----- 提供された抜粋 -----

2017.12.10
           きれいで元気
                            堀田あけみ

 子どもの頃は、たいして好きじゃなかった記憶があります。お風呂。嫌いでもないんだけど。まあ、義務だから入ると。
 年に一回、納屋橋にあった「温泉パレス」という施設に行くのが楽しみだった記憶はあります。家族の外出時にも、多くは留守番に回っていた祖母に連れて行ってもらうのは夏休み。いつもの赤い名鉄バスは途中の名古屋駅までしかいかないので、ちょっと歩いて名古屋市営バスに乗りました。モスグリーンのバスは、名古屋駅を通り抜けて、普段行かない広小路通を走ります。納屋橋東のバス停で降りました。いろいろなお風呂があって、お風呂上りには、お座敷でショーを見ながらお子様ランチを食べて、おばあちゃんにお小遣いをもらってゲームして。とびきりの娯楽だったんだけど、こちらのメインの目的は、お子様ランチや、年に一度しか目にしない、豆電球がちかちかするゲーム機で。何より、バスでいつもは行かないところに行く非日常感で。風呂ではなかったと思います。
 一人暮らしをしていたときには、バスオイルやバブル、変わったシャンプーやボディソープ、マカロンみたいな可愛いスポンジ、お風呂には素敵なものがいっぱいありました。でも、お風呂が好きというより、お洒落な雑貨が好きだったんだと思います。
 今の私は、大きなお風呂が大好きです。旅行に行くなら、一泊は温泉のあるところに泊まりたい。休日に、スーパー銭湯に行けたら大満足。なんなら、平日でもいいですけど。いつからこうなったのやら。

-----

「きれいで元気」の文章の「年に一回、納屋橋にあった「温」から「が好きだったんだと思います。」までを、「祖母」を「祖父」に置き換えて書き直してください。 「きれいで元気」の文章だけを手がかりにしてください。

----- 未加工の行 -----

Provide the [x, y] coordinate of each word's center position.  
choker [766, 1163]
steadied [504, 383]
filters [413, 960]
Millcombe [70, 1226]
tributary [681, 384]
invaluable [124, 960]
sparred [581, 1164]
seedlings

-----

### 課題の結果
年に一回、納屋橋にあった「温泉パレス」という施設に行くのが楽しみだった記憶はあります。家族の外出時にも、多くは留守番に回っていた祖父に連れて行ってもらうのは夏休み。いつもの赤い名鉄バスは途中の名古屋駅までしかいかないので、ちょっと歩いて名古屋市営バスに乗りました。モスグリーンのバスは、名古屋駅を通り抜けて、普段行かない広小路通を走ります。納屋橋東のバス停で降りました。いろいろなお風呂があって、お風呂上りには、お座敷でショーを見ながらお子様ランチを食べて、おばあちゃんにお小遣いをもらってゲームして。とびきりの娯楽だったんだけど、こちらのメインの目的は、お子様ランチや、年に一度しか目にしない、豆電球がちかちかするゲーム機で。何より、バスでいつもは行かないところに行く非日常感で。風呂ではなかったと思います。
 一人暮らしをしていたときには、バスオイルやバブル、変わったシャンプーやボディソープ、マカロンみたいな可愛いスポンジ、お風呂には素敵なものがいっぱいありました。でも、お風呂が好きというより、お洒落な雑貨が好きだったんだと思います。